START MATERIAL SUPPLIED

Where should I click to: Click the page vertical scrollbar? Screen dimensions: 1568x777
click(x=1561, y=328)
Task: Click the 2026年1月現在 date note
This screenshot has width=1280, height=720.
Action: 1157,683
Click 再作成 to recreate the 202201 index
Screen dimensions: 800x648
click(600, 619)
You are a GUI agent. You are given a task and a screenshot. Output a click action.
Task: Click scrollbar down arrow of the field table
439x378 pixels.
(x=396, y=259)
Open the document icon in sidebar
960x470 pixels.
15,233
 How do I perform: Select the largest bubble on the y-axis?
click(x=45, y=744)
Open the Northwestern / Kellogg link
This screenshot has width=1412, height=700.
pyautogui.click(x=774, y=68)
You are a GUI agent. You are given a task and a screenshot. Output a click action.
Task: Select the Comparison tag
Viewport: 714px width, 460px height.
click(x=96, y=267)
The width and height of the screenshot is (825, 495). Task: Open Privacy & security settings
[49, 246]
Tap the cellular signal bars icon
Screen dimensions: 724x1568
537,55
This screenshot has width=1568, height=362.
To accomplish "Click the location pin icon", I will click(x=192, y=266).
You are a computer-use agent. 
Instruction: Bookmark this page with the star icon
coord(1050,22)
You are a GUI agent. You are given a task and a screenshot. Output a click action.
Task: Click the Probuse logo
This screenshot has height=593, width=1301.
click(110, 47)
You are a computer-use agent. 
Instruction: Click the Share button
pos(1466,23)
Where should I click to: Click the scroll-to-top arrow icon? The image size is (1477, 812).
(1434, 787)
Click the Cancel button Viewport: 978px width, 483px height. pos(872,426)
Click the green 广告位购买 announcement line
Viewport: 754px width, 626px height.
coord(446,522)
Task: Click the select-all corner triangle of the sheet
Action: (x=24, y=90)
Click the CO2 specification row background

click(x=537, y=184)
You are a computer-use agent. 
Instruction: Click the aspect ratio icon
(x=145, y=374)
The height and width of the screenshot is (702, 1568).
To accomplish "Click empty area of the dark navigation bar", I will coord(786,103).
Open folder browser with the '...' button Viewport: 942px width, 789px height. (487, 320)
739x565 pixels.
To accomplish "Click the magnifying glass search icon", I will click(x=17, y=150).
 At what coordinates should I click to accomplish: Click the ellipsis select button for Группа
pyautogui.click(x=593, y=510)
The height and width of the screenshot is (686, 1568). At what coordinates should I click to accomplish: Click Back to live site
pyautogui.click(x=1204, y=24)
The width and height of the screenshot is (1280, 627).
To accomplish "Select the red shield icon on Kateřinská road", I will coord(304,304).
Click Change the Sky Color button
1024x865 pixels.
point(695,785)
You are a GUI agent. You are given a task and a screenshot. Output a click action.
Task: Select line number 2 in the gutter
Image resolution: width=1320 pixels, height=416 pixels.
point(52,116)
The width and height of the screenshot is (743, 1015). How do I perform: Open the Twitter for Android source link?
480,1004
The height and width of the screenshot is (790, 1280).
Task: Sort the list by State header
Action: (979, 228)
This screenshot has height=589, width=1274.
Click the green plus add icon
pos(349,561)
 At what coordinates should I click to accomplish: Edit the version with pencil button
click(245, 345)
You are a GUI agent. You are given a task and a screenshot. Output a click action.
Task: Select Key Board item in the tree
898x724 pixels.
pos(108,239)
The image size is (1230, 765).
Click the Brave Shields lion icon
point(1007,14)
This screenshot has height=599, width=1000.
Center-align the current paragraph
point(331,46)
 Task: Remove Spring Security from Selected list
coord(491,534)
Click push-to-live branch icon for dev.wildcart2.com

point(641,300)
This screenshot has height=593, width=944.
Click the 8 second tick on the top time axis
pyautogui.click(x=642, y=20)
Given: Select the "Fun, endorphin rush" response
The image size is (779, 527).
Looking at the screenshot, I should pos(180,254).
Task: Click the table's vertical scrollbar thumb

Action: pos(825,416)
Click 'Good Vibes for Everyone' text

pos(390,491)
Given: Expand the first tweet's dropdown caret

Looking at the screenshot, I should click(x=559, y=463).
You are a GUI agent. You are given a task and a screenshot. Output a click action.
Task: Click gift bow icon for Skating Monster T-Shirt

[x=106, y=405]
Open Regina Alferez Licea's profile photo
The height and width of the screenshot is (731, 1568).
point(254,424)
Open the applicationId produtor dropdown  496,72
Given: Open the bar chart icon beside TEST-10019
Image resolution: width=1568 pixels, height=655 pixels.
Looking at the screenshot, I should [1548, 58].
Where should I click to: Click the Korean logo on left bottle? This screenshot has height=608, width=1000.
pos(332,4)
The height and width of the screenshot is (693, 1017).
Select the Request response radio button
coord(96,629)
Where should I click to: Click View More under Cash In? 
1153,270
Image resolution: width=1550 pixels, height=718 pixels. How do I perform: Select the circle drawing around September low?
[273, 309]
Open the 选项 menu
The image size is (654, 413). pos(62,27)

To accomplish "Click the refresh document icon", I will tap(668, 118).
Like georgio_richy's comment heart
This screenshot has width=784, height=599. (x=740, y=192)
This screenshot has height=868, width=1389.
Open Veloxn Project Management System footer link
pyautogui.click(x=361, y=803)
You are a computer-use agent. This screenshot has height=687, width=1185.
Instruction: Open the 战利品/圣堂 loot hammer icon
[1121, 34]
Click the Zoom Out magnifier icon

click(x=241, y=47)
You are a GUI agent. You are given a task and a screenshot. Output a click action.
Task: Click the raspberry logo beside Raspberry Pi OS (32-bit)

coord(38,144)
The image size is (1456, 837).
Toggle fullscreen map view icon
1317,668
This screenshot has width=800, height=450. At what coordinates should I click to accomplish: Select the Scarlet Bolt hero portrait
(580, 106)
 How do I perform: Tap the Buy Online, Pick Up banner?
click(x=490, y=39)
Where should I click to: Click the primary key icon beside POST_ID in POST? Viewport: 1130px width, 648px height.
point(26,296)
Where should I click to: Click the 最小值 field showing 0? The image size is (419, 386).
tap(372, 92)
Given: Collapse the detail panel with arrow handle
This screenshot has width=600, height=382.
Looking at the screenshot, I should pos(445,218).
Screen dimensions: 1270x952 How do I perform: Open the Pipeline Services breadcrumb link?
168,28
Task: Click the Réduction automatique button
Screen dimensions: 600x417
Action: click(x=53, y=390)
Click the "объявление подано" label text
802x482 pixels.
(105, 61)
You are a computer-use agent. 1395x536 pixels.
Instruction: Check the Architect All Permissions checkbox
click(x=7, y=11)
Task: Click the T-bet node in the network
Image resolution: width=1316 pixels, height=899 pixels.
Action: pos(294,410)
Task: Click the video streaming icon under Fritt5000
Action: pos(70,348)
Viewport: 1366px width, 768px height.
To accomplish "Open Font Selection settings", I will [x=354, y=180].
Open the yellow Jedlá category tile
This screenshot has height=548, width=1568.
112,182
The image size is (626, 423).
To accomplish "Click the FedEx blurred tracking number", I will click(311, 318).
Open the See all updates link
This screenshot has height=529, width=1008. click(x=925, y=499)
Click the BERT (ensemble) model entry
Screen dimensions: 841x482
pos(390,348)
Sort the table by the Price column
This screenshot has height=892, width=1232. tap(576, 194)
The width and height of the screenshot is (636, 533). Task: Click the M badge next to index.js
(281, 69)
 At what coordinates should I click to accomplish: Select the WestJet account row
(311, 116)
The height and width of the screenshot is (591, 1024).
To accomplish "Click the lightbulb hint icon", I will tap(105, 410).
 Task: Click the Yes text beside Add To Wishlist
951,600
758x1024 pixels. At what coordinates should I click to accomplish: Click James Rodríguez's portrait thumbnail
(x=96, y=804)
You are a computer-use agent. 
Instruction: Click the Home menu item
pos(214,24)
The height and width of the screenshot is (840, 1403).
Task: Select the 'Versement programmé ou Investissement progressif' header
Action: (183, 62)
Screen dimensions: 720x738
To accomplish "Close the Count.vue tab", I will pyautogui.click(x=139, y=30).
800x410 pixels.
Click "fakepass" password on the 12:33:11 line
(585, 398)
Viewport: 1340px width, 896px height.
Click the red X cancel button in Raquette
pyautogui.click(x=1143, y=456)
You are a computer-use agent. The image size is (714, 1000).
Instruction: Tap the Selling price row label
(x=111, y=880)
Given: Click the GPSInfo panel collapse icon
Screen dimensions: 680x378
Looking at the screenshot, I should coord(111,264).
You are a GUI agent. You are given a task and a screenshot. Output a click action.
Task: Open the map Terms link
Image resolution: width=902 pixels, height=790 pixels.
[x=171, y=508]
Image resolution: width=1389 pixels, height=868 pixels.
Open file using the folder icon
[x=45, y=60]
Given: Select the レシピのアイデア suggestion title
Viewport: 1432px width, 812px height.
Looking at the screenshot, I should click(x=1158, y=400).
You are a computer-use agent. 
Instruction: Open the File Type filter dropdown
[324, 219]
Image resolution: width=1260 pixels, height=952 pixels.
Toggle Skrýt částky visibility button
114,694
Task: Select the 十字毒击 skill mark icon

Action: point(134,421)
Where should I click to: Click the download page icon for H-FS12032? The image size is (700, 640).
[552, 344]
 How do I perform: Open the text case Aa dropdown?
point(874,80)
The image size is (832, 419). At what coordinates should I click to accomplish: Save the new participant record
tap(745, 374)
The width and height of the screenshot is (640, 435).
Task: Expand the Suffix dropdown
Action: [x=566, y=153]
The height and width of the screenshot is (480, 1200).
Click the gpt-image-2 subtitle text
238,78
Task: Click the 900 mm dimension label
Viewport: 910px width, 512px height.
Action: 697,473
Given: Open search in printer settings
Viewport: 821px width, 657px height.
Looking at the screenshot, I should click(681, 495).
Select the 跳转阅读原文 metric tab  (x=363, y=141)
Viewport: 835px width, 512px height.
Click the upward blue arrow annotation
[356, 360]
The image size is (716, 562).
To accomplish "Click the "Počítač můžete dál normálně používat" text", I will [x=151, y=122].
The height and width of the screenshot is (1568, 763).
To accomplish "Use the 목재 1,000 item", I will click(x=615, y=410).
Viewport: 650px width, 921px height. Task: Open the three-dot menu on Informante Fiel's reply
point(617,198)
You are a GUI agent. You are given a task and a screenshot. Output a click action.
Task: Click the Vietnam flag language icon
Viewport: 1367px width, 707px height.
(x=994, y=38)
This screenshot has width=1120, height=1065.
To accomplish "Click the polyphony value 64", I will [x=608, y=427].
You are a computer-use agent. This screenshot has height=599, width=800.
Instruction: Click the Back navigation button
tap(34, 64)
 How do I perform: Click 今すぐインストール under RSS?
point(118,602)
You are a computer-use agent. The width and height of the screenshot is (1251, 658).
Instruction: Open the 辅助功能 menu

END MATERIAL SUPPLIED

PROBLEM DESCRIPTION: For this exercise, please output exactly the lines above starting at the line with "Given: Expand the" and ending at the line with "has height=687, width=1185.", ends included.

EXPECTED OUTPUT:
Given: Expand the first tweet's dropdown caret

Looking at the screenshot, I should click(x=559, y=463).
You are a GUI agent. You are given a task and a screenshot. Output a click action.
Task: Click gift bow icon for Skating Monster T-Shirt

[x=106, y=405]
Open Regina Alferez Licea's profile photo
The height and width of the screenshot is (731, 1568).
point(254,424)
Open the applicationId produtor dropdown  496,72
Given: Open the bar chart icon beside TEST-10019
Image resolution: width=1568 pixels, height=655 pixels.
Looking at the screenshot, I should [1548, 58].
Where should I click to: Click the Korean logo on left bottle? This screenshot has height=608, width=1000.
pos(332,4)
The height and width of the screenshot is (693, 1017).
Select the Request response radio button
coord(96,629)
Where should I click to: Click View More under Cash In? 
1153,270
Image resolution: width=1550 pixels, height=718 pixels. How do I perform: Select the circle drawing around September low?
[273, 309]
Open the 选项 menu
The image size is (654, 413). pos(62,27)

To accomplish "Click the refresh document icon", I will tap(668, 118).
Like georgio_richy's comment heart
This screenshot has width=784, height=599. (x=740, y=192)
This screenshot has height=868, width=1389.
Open Veloxn Project Management System footer link
pyautogui.click(x=361, y=803)
You are a computer-use agent. This screenshot has height=687, width=1185.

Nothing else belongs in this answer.